Genetic Tests Aren't Foolproof

Americans buy predictions of their future health that can cost them hundreds of dollars. But while genetic testing can offer a person insight into potential physical problems, they're not foolproof.

No one regulates the accuracy of most of those tests, even though mistakes can be life-altering. At least one cautionary tale reaffirms the need for stricter guidelines.

When Nancy Seeger of Chicago lost her mother and aunt to breast cancer, she decided to undergo genetic testing to see if she also was susceptible to the disease. Her results indicated that she was not susceptible to breast cancer but to ovarian cancer.

After consulting with her doctor, she decided to have her ovaries removed. Eight months later, she was told that the out-of-state lab had made a mistake.

The Food and Drug Administration, which oversees most medical tests, says it lacks the money to regulate gene tests such as the one Seeger took. Nor does a federal law that oversees the quality and expertise of medical laboratories address genetics.

Experts say that while most laboratories do a good job, Seeger's experience illustrates risks that the public and doctors must understand.

Nor is she alone: Johns Hopkins University had to stop a study of inherited colon cancer last year after discovering a gene test bought from a commercial laboratory missed cancer-causing mutations in too many patients.

Now Health and Human Services Secretary Donna Shalala has appointed a panel of leading geneticists to determine, by Dec. 1, how to ensure quality gene testing.

But Dr. Tom Frank, Medical Director of Myriad Genetic Laboratories in Salt Lake City, Utah, says genetic testing for breast cancer offers people a choice to prepare for the real risks those who inherit the genes face.

"There is nothing in the environment that can do more than double risks.

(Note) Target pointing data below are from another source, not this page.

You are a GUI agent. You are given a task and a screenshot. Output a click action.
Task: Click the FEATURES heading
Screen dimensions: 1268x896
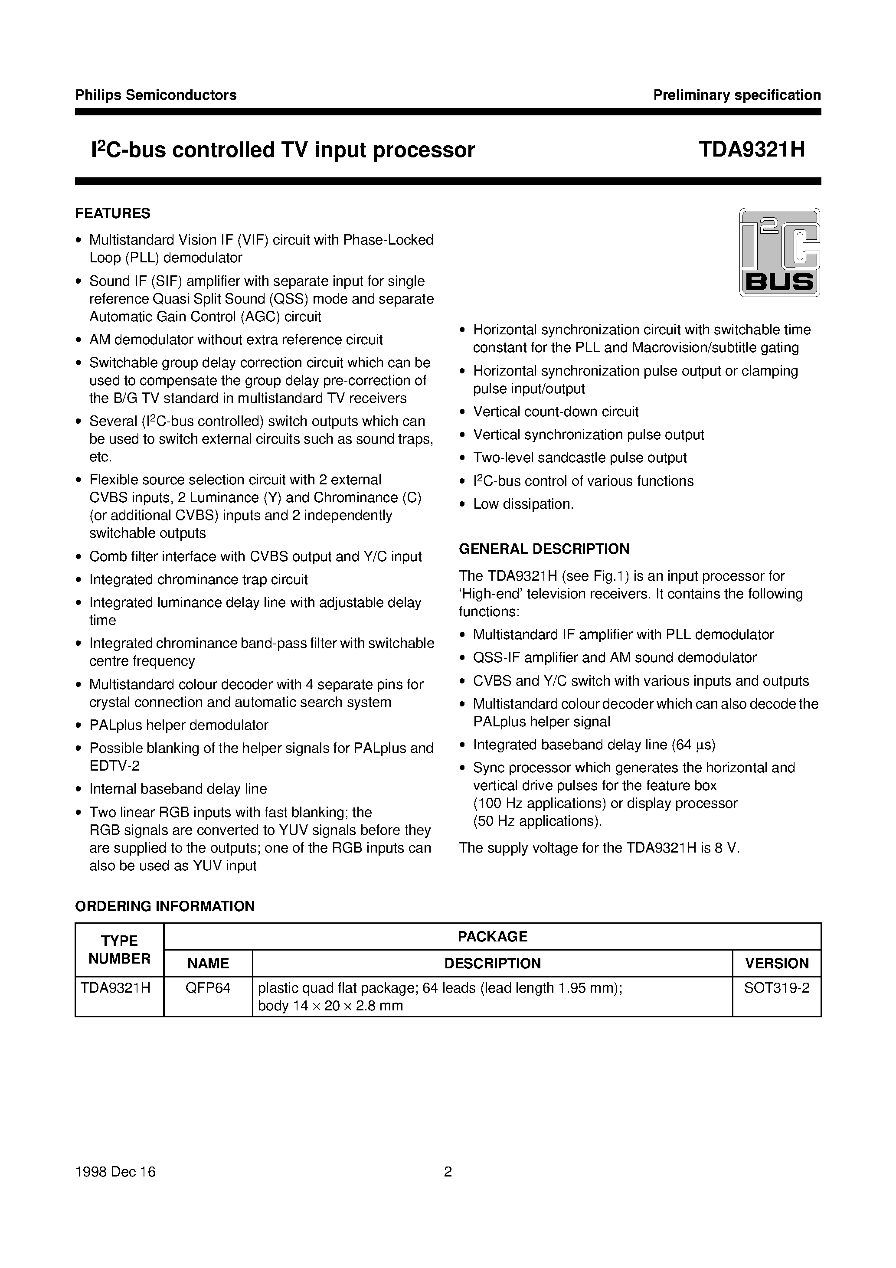click(x=113, y=213)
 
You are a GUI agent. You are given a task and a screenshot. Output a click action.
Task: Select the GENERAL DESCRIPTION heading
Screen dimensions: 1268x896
click(x=544, y=549)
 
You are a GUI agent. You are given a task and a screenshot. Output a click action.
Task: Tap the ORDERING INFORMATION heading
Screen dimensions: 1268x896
click(x=165, y=906)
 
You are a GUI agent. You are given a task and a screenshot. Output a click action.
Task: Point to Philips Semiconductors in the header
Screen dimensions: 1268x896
click(x=156, y=95)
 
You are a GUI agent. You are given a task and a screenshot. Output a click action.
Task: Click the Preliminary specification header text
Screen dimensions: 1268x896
click(x=737, y=95)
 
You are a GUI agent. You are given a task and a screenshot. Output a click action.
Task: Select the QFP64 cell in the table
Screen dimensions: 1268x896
click(x=208, y=988)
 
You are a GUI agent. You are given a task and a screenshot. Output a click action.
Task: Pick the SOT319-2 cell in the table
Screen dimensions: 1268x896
click(x=777, y=988)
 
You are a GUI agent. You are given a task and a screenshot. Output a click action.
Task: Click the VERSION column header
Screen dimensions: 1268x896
click(x=777, y=964)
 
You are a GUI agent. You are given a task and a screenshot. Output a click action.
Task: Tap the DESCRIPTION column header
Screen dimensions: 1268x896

These genes increase a woman's risk ten times," he says.

But he acknowledges that they are not perfect.

"There are no medical tests that will tell you that you are definitely going to get something," said Frank. "If I told you that your risk of getting into a car accident is 85 percent, then you may take the train."

"I am talking about choices. Getting tested was the right thing for Nancy Seeger to do but the lab gave her the wrong results. The lab screwed it up."

His own lab - which is not the one Seeger used - has strict safeguards in place and has not made any mistakes, Frank says.

But many doctors, never trained in genetics, don't understand test results: A New England Journal of Medicine study found doctors misinterpreted results for almost one-third of patients tested for a certain colon cancer gene. Fortunately for the patients, the gene-testing lab intervened and provided the right information.

The FDA does regulate special "gene test kits" sold to doctors by a handful of companies. For example, some women with aggressive breast cancer are prescribeHerceptin only if an FDA-approved test kit shows the Her-2 gene the drug targets is fueling their tumor.

But the FDA isn't regulating the vast majority of genetic tests, those performed by laboratories or companies shipped a patient's blood.

Glenn McGee, a professor of bioethics at the University of Pennsylvania says that while genetic testing can be "an incredibly helpful aid," it needs regulation.

"If anyone wanted to set up a lab where they wash their hands and use instruments correctly, then they can say anything they want because the FDA calls it a 'homebrew' and 'homebrews' are not regulated," McGee told CBS News. "All kinds of people are setting up genetic testing of dubious validity."